Count the lines in the listing below that contain the string "size", matching case exactly. Reply with the number only.

* Begin *

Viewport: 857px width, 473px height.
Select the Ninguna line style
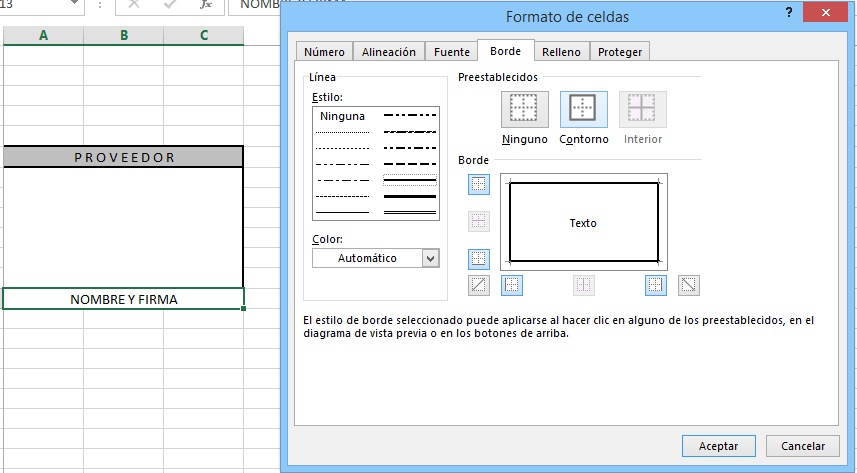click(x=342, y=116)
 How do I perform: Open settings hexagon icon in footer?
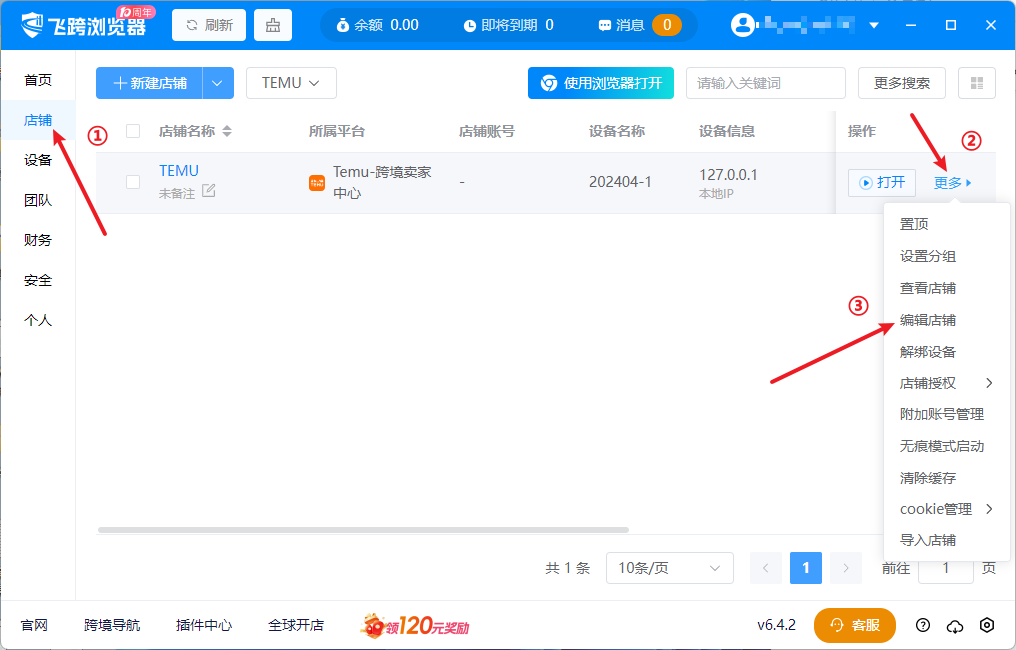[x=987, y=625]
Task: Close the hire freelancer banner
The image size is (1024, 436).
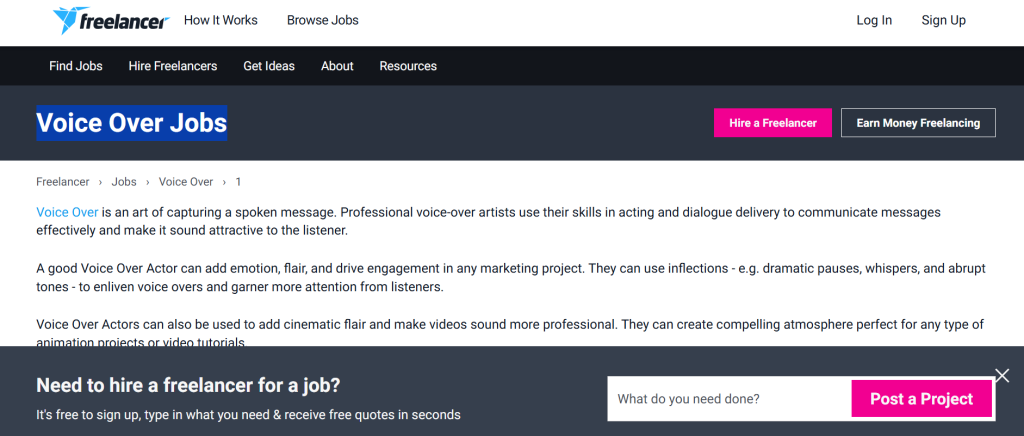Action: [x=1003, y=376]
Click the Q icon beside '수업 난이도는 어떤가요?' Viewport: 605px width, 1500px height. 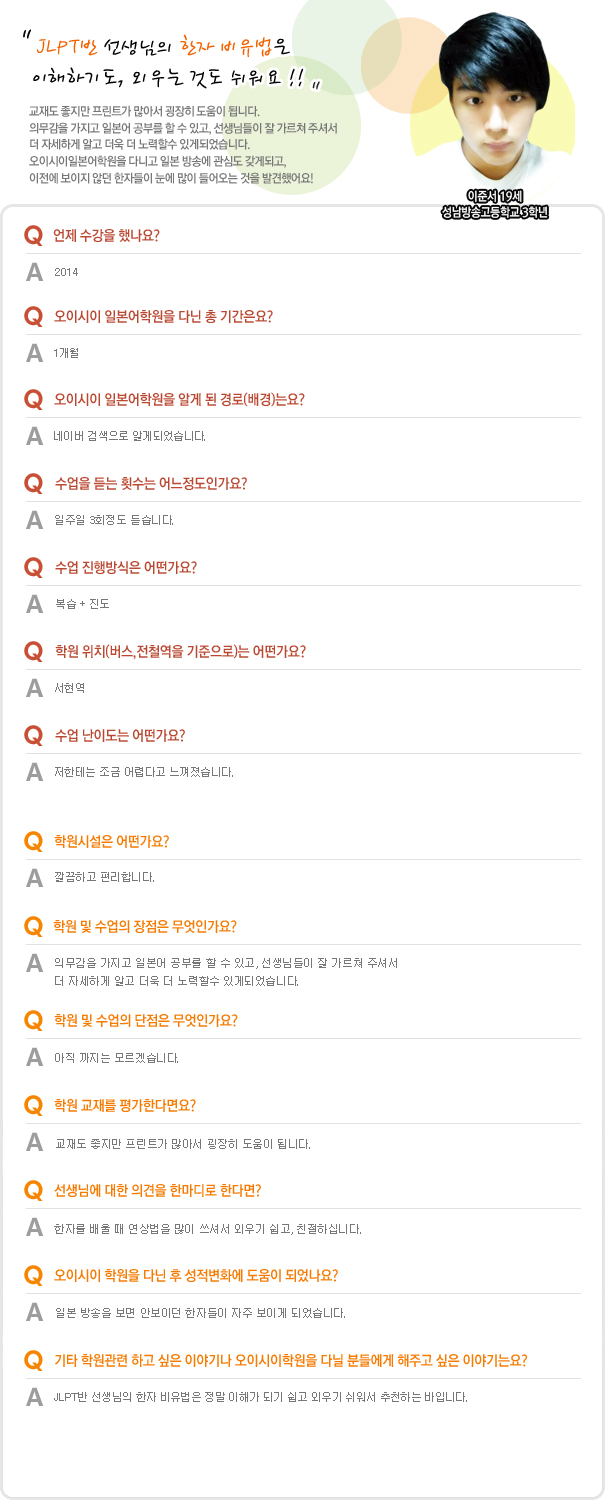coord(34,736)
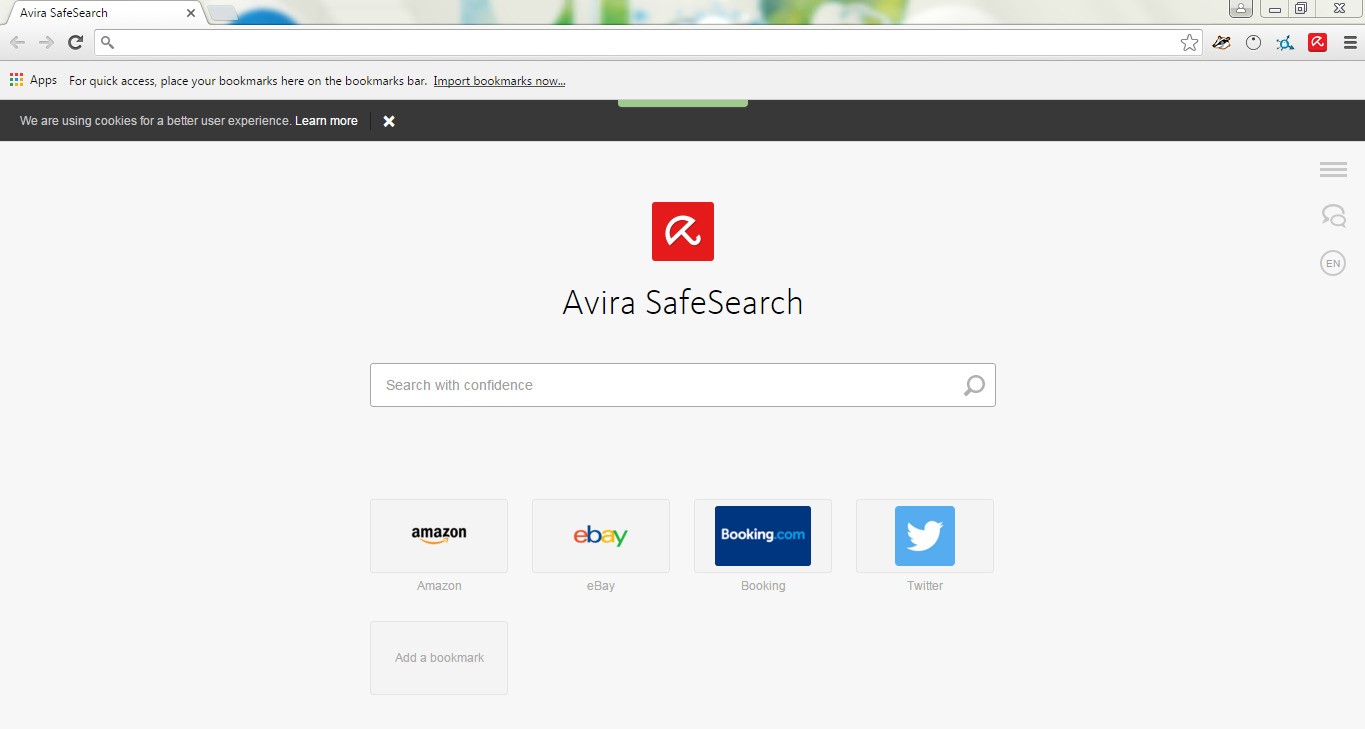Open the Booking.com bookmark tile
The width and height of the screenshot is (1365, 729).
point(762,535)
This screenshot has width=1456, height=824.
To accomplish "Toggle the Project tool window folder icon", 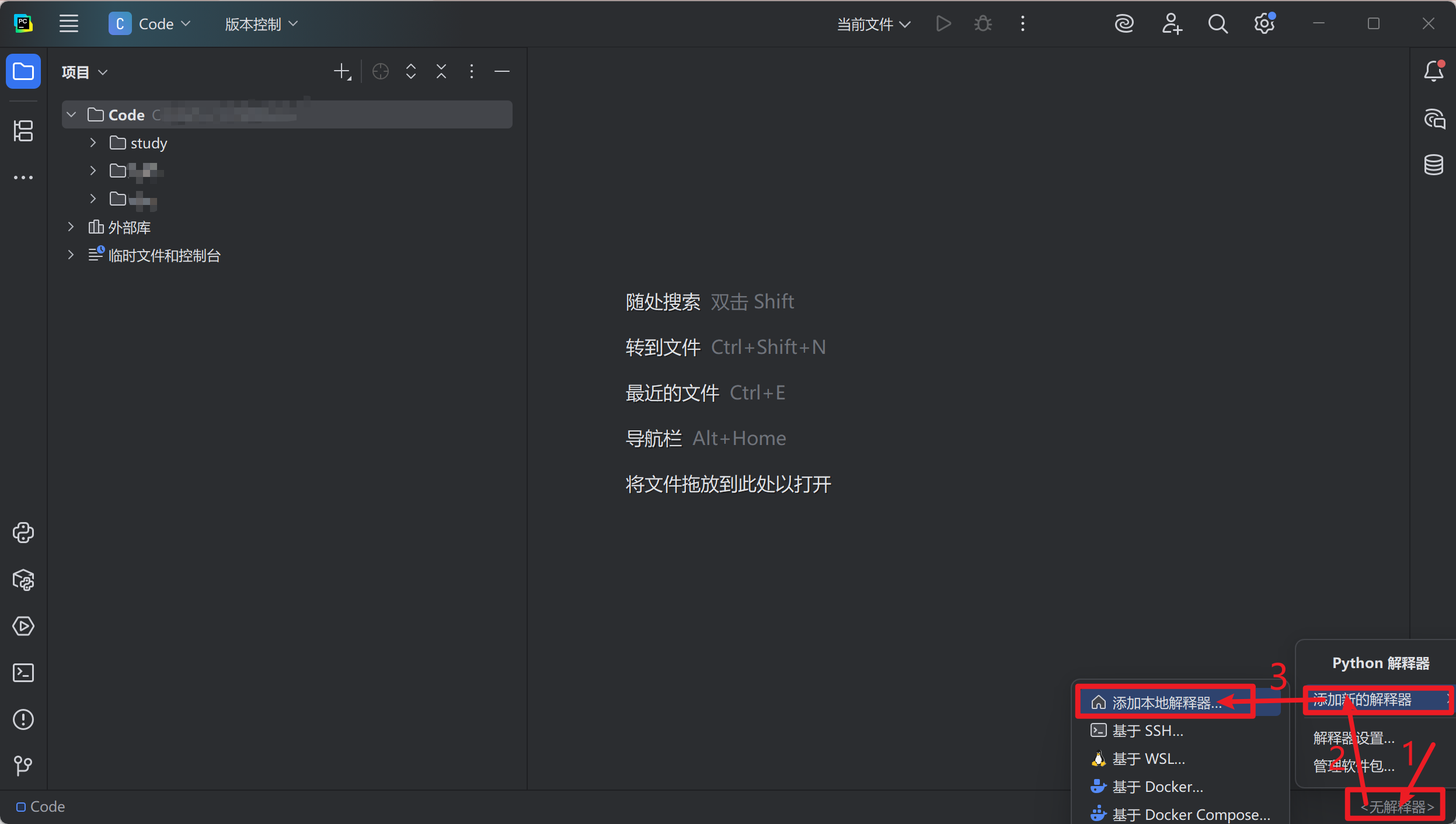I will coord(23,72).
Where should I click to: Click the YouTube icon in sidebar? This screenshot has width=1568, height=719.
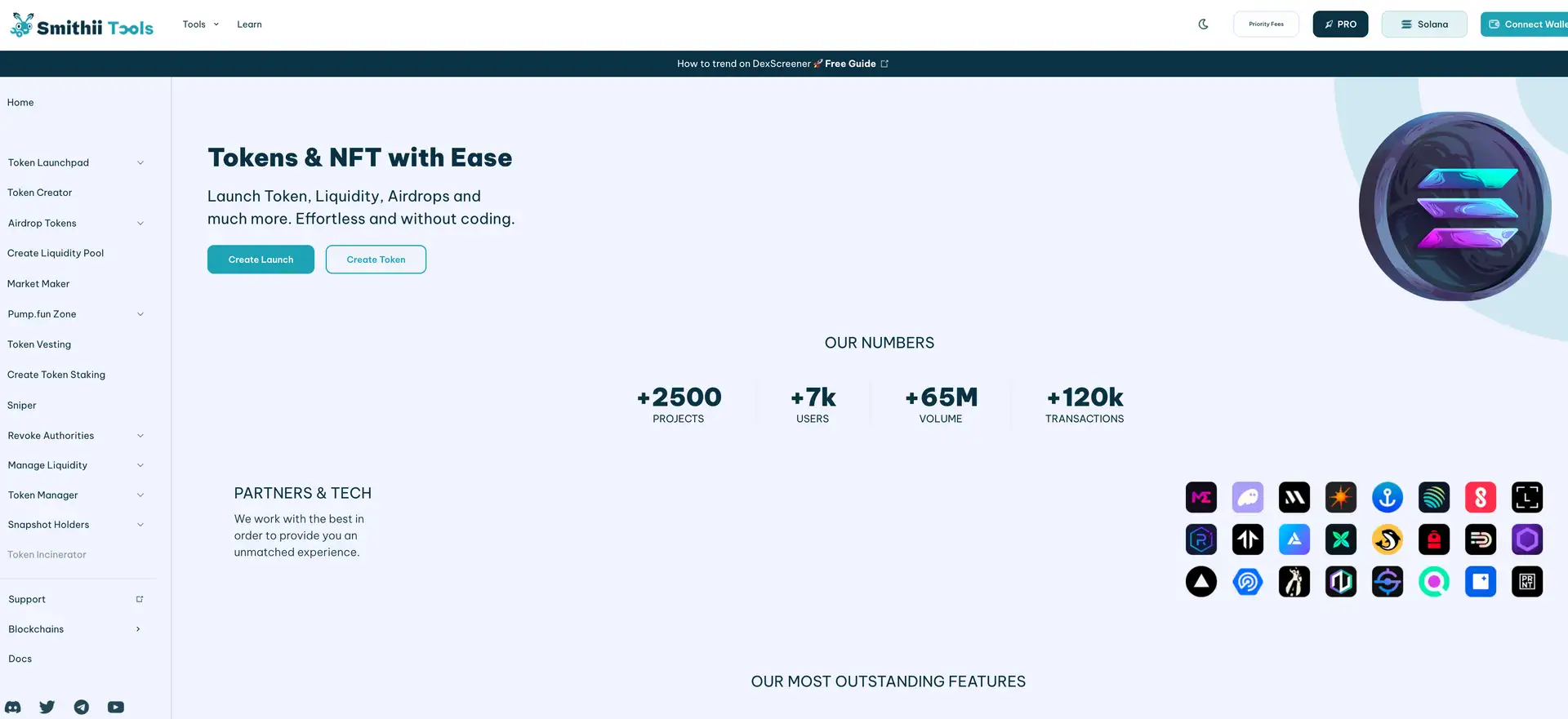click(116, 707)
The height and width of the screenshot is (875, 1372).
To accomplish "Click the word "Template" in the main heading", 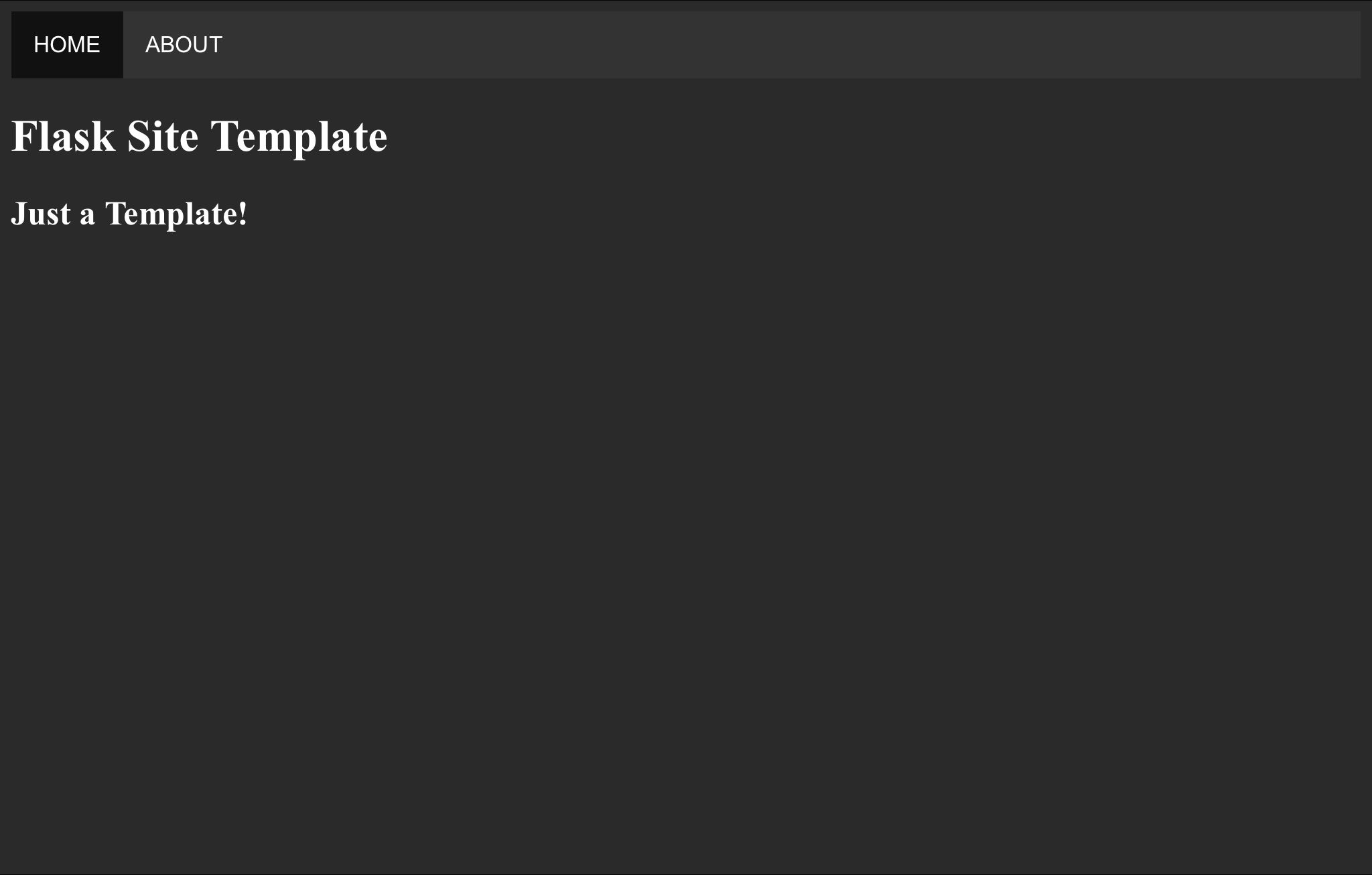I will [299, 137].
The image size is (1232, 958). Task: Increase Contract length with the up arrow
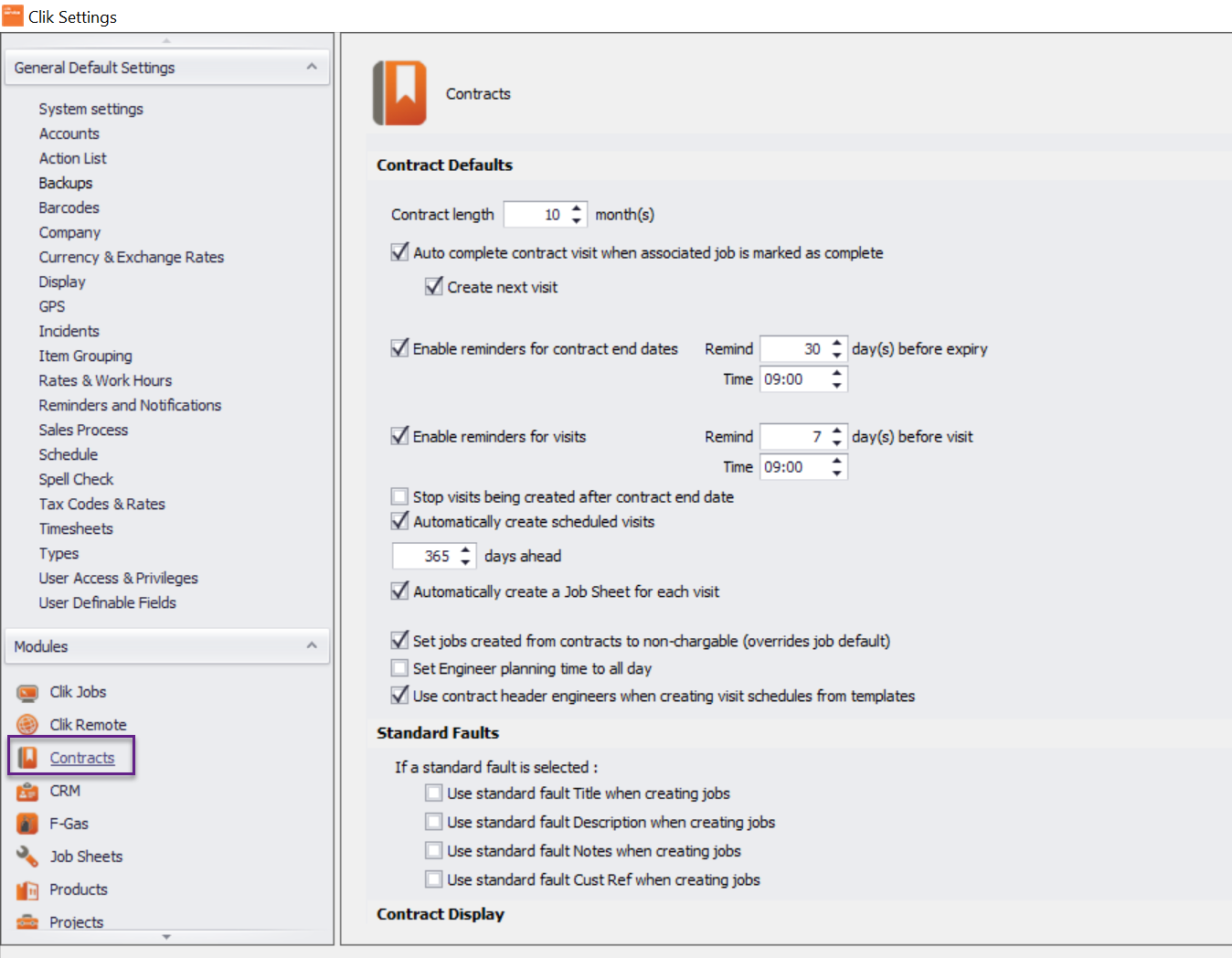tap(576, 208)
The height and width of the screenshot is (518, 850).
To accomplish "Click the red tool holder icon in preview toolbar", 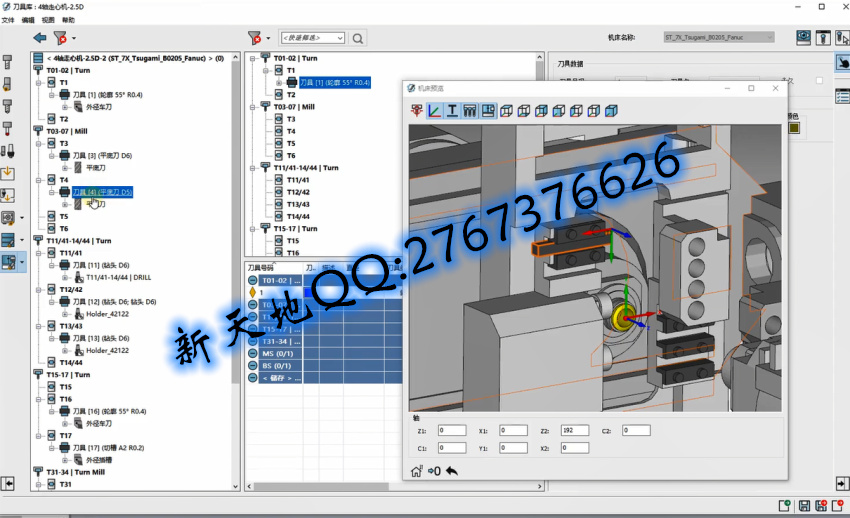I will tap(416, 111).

* End *

* **Answer for the task**:
2